The program was made from segments and sketches taken from the first 20 years of The Tonight Show Starring Johnny Carson (1962–82). Johnny Carson's full tenure on the program, which originally aired on the NBC Television Network, was from 1962 to 1992. The series is narrated by Ed McMahon, who, as a voiceover, introduces the program and each of the segments.

==Background==
The series was one of the results of Carson coming to terms with NBC on a contract extension in 1981. In exchange for his continued services, Carson received ownership of the show, including the rights to the entire extant archive of his hosting span. Carson's Comedy Classics was one of the most immediate ways Carson cashed in on his product; he and his staff created a clip show consisting of highlights from the 20 years of The Tonight Show Carson had hosted up to that point and sold the rights to Columbia Pictures Television for $26 million.

When Carson would have his annual Tonight Show Anniversary Show in prime time on NBC, the anniversary shows were mainly flashback clip shows, and it was usually the same vintage sketches which got the showcase on the shows (examples being Ed Ames' classic miffed tomahawk throw from 1965, Carson and Jack Webb doing a sketch about Copper Clappers from 1968, and John Twomey playing "Stars and Stripes Forever" with his hands from 1974; later anniversary shows would feature stand-up comedians, new sketches and clips from the previous year of Tonight Shows). The popularity of the anniversary shows helped lead to the creation of Carson's Comedy Classics, which is essentially a classic clip show edited down to a half an hour. Carson's Comedy Classics showed that there were many other classic sketches and segments that had rarely if ever been seen between the original airing and 1982–1983 (when the show was put into production). Many of the sketches and segments in Carson's Comedy Classics have never been released on DVD either.

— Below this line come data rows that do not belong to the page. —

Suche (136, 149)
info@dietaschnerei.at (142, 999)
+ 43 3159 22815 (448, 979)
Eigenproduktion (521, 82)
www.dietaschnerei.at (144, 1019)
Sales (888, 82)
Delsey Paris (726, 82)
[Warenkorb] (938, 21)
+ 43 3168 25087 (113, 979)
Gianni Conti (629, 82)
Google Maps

Each segment was carefully edited to avoid any reference to "The Tonight Show" or "NBC" (as NBC was, then as now, the owner of the Tonight Show trademark). Recurring segments were classic Carnac the Magnificent, Aunt Blabby, Floyd R. Turbo, Stump the Band, Tea Time Movie and other sketches as well as vintage and memorable bits with animal trainers Jim Fowler and Joan Embery and the animals they brought on The Tonight Show. There are also moments where there are segments where Carson would do an activity, like learning karate (he broke a plywood board with his head on one episode), gymnastics, or volleyball, and even trying to start a campfire in a race to do so spearheaded by some Boy Scouts. Many clips also showcase celebrities with Carson, usually in sketches; George C. Scott, Juliet Prowse, Bob Hope and Don Rickles among others. The Tonight Show stock regulars who were unknowns but may have had a few lines here and there in certain sketches were referred to as The Carson Comedy Players in the opening credits of Carson's Comedy Classics (longtime Tonight Show stalwart Carol Wayne also appears in many Tea Time Movie sketches). And of course, Ed McMahon, who was Carson's sidekick and announcer, and stayed with Johnny for Carson's entire Tonight Show run (1962–1992), is prominently featured in Carson's Comedy Classics. McMahon also narrates the opening credits on the program as well. Final credits in each episode give mention to the staff of The Tonight Show and the producers and staff of Carson's Comedy Classics separately.

The programs themselves have no real running order to them and thus could be broadcast in any order chosen by the station, usually late in the evening.

The program was produced and directed by Kenneth J. Koerner for Carson Productions and syndicated by Columbia Pictures Television.

==Other appearances==
Family Channel aired reruns of the show during its late-afternoon/early-evening and midnight time slots from October 1, 1996 until September 27, 1997. Family Channel censored certain segments that contained racial, sexually lewd or "gay" jokes. This would often be noticeable when scenes "flip". This would happen mostly during the 'Carnac' segments when certain questions or "curses" would be censored by Family Channel.

In Australia, the show aired on the Nine Network throughout the 1980s and 1990s in various timeslots. Since then, reruns have aired on FOX Classics.

In 2008, the Chicago-based TV station Me-Too (WMEU-CA) began to air the show late at night. As of January 1, 2009, the station no longer airs the show.

Since the summer of 2009, ReelzChannel has aired reruns of the show in the 8:00 AM to 9:00 AM ET Monday through Friday morning block. Reruns have also aired on Comcast's Video on Demand.

==Pop culture==
In The Simpsons episode "Simpsoncalifragilisticexpiala(Annoyed Grunt)cious," Krusty the Clown hosted a similarly named program, the Krusty Komedy Klassic, live at the Apollo Theater. He is promptly booed by the audience for having the show's initials, KKK, prominently displayed on the stage.